NEW YORK — Citigroup is expected to announce a second offering of credit card-backed securities through Talf.

The $4 billion deal, dubbed Citi Omni 2009-A8, will be offered by the bank itself, which is the sole bookrunner.

The entire deal has a triple-A rating with an initial price guidance of 210 basis points over the benchmark Libor.

With this, the total tally of deals in the market ahead of Tuesday's deadline for cheap funding from the Federal Reserve Bank is $13.107 billion.

Over the past couple of days, there's been a rash of deals eligible under the Fed's Term Asset-Backed Securities Loan Facility, or TALF, which allows investors to use these securities as collateral to get funding. The program is aimed at restarting consumer lending and bids in the fourth round are due Tuesday by 3 p.m. EDT. Loans will come with three-year and five-year maturities.

The Fed will apply so-called "haircuts" - cuts in the value of the collateral backing the loans - ranging from 5%-9%, depending on the average life of the securities, for lease-backed securities.
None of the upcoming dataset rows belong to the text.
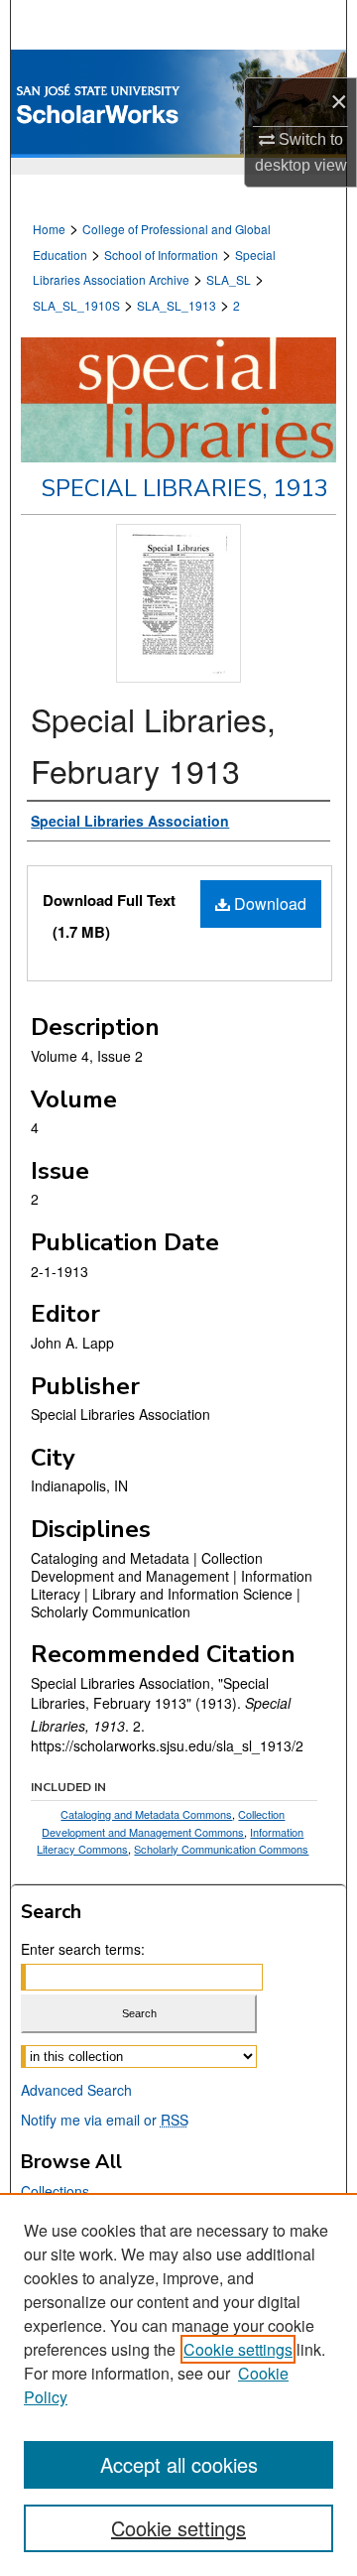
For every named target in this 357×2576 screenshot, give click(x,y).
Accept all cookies (179, 2464)
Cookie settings (238, 2349)
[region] (178, 2384)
The Citi deal comes with a 8% haircut.

As the program picks up steam it's been able to draw both traditional and new investors to the asset-backed securities market, participants said.

In the past few months, spreads have tightened on these bonds with a triple-A rated credit card security quoted at 200 basis points as of mid-May versus 375 basis points before the launch of TALF, according to data from Barclays Capital.

Further, in the new issue market, prices on TALF-eligible issues have tightened with each round.

For instance, the first Citi credit-card transaction was sold at 175 basis points over one-month Libor, while the Chase deal from the last round priced at 155 basis points over one-month Libor. This time, the American Express transaction has a price talk in the area of 140 basis points over the benchmark.